As suspected, the secret.html file exists and has some interesting information. Why is this here and who's flight receipt is this?
It will be beneficial to take note of this PII, or personal identifiable information.
Next up, the images directory does not have index browsing disabled and it is shown to have a random directory, DGI.
Navigating to this directory shows more file inclusion, but specifically a random image.
This image doesn't have anything to do with the website and seems very out of place. This is enough motive to investigate and is downloaded to the local machine using wget.
Inspecting the file, it is clear to be an image. Is it possible this image was placed here for a reason? Is it hiding crucial information? Only one way to find out.

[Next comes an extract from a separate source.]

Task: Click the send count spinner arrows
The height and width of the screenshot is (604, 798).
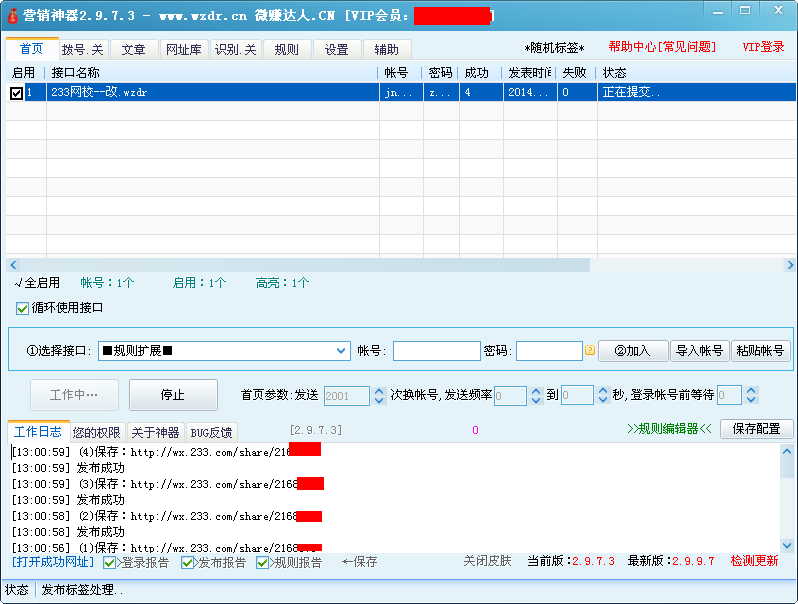Action: click(x=379, y=396)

A common tactic used on images is steganography. Steganography allows for embedding text into an image by placing it in the least important bits in the photo. Viewing the photo, it is unclear there is a message because the change to that bit, or bits, isn't enough to change the image's appearance to the human eye, but there are tools that can be used to extract this information - assuming it exists.
Using stegseek and rockyou.txt, the image spewed out a message after the passcode was discovered.
This text looks like complete gibberish though. Was this a waste of time or is it an encrypted message?
Using Cyberchef, it becomes clear that this was in fact a hidden, encrypted message that had been encoded twice - once with Base85 and once with Base64. Seeing the message now in plaintext, it displays a file path. After adding the file path in the URL, the server now shows a login. There is not clear answer what the Username and Password are, but Agent Brian was using this channel and was found with a note. Using this information, it is worth trying his name and that message he left behind for the login..
Sure enough, it worked. There seems to be an old chat log now, with another possible encrypted message.
Viewing the source code via the browsers allows for the encrypted message to be more accessible.
Taking this message and using Cyberchef once more, there is more critical information that has been discovered using Base32 decryption - a password list and a username for SSH.
Saving the password list and using Hydra to bruteforce, the password is discovered.
To ensure this is not a false positive, the login is attempted - and it works.
Inside the user's directory, a zip file is found: Music.zip
It is also password protected but the contents are displayed after an incorrect password is used. This appears to be information needed for the investigation.
Since this low level user has to live off the land in this Linux environment, the only way to bruteforce the zip file is by creating a script:
After creating the script and changing its mode to be executable, it is then ran and the password is found almost instantly.
The contents are now freed but are unable to be concatenated. What does seem to work though is the less command.
After going through these files, more important information is found that will allow for cracking down on the Agency's mole.
There is nothing else that can be done from this user, and it becomes clear that sudo will not be on our side.
Using the following command, this user is able to browse programs, or executables, that may have shared privileges with root
find / -user root -perm -4000 -exec ls -l {} \; 2>/dev/null | awk '{print $9}'
Once program stands out as it is not a standard Linux program.
The suid file sets the user and group ID of the running process to 0 (i.e., root) when the command '/bin/bash' is run at the same time.
Once it is executed, the low privilege user is able to be root, with out a password or sudo privileges. This indicates the vulnerability the mole would have used to gain full server access.